Probability

September 7, 2014 4 分钟阅读

总结自 Coursera lecture Statistical Inference section 02 Probability。

1. NotationPermalink

Symbol	Definition	Example
$Ω$	The sample space, the collection of possible outcomes of an experiment	Die roll, $Ω = {1, 2, 3, 4, 5, 6}$
$E$	An event, a subset of sample space	Die roll is even, $E = {2, 4, 6}$
$ω$	An elementary or simple event, a particular result of an experiment	Die roll is a four, $ω = 4$
$ϕ$	The null event or the empty set

2. Interpretation of set operationsPermalink

1. $ω \in E$ implies that $E$ occurs when $ω$ occurs 2. $ω \notin E$ implies that $E$ does not occur when $ω$ occurs 3. $E \subset F$ implies that the occurrence of $E$ implies the occurrence of $F$ 4. $E \cap F$ implies the event that both $E$ and $F$ occur 5. $E \cup F$ implies the event that at least one of $E$ or $F$ occur 6. $E \cap F = ϕ$ means that $E$ and $F$ are mutually exclusive, or cannot both occur 7. $E^{c}$ or $\bar{E}$ is the event that $E$ does not occur

3. ProbabilityPermalink

A probability measure, $P$ , is a function from the collection of possible events so that the following hold:

For an event $E \subset Ω$ , $0 \leq P (E) \leq 1$
$P (Ω) = 1$
If $E_{1}$ and $E_{2}$ are mutually exclusive events, $P (E_{1} \cup E_{2}) = P (E_{1}) + P (E_{2})$ .

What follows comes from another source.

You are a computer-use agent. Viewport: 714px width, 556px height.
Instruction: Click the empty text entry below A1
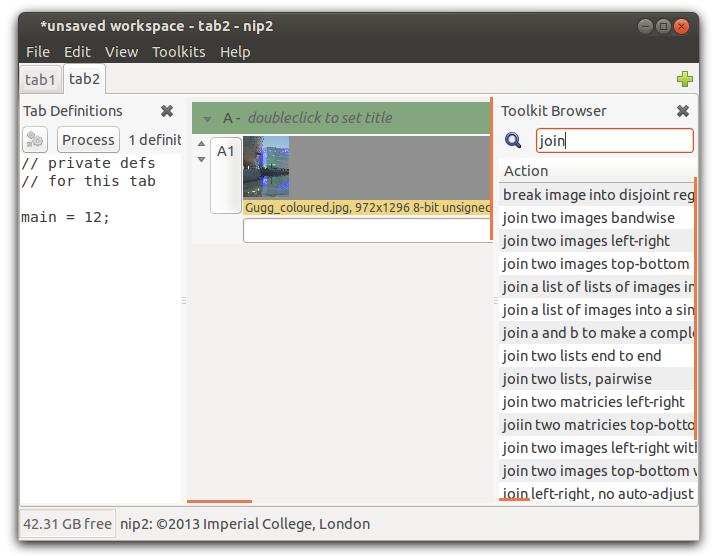367,230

Part 3 of the definition implies finite additivity: $P (⋃_{i = 1}^{n} A_{i}) = \sum_{i = 1}^{n} P (A_{i})$ , where the $A_{i}$ are mutually exclusive.

4. Consequences (推论)Permalink

$P (ϕ) = 0$
$P (E) = 1 - P (E^{c})$
If $A \subset B$ , then $P (A) \leq P (B)$
$P (A \cup B) = P (A) + P (B) - P (A \cap B) = 1 - P (A^{c} \cap B^{c})$
$P (A \cap B^{c}) = P (A) - P (A \cap B)$
$P (⋃_{i = 1}^{n} E_{i}) \leq \sum_{i = 1}^{n} P (E_{i})$
$P (⋃_{i = 1}^{n} E_{i}) \geq m a x (P (E_{i}))$

5. Random variablesPermalink

A random variable is a numerical outcome of an experiment.
2 varieties
- Discrete
- Continuous
Discrete random variable are random variables that take on only a countable number of possibilities.
- $P (X = k)$
- described by PMF
Continuous random variable can take any value on the real line or some subset of the real line.
- $P (X \in A)$
- discribed by PDF and CDF

6. PMF: Probability Mass FunctionPermalink

A PMF evaluated at a value corresponds to the probability that a random variable takes that value (我觉得你可以理解为 $p (x) = P (X = x)$ ).

To be a valid PMF, $p$ must satisfy:

1. $p (x) \geq 0$ for all $x$ 2. $\sum_{x} p (x) = 1$ (The sum is taken over all of the possible values for $x$ )

E.g., let $X$ be the result of a coin flip where $X = 0$ represents tails and $X = 1$ represents heads. Suppose that we do not know whether or not the coin is fair. Let $θ$ be the probability of a head expressed as a proportion (between 0 and 1). Then we get:

p (x) = θ^{x} (1 - θ)^{1 - x}, for x = 0,1

PMF 其实就是分布律，用来描述 discrete random variable

7. PDF: Probability Density FunctionPermalink

A PDF, is a function associated with a continuous random variable.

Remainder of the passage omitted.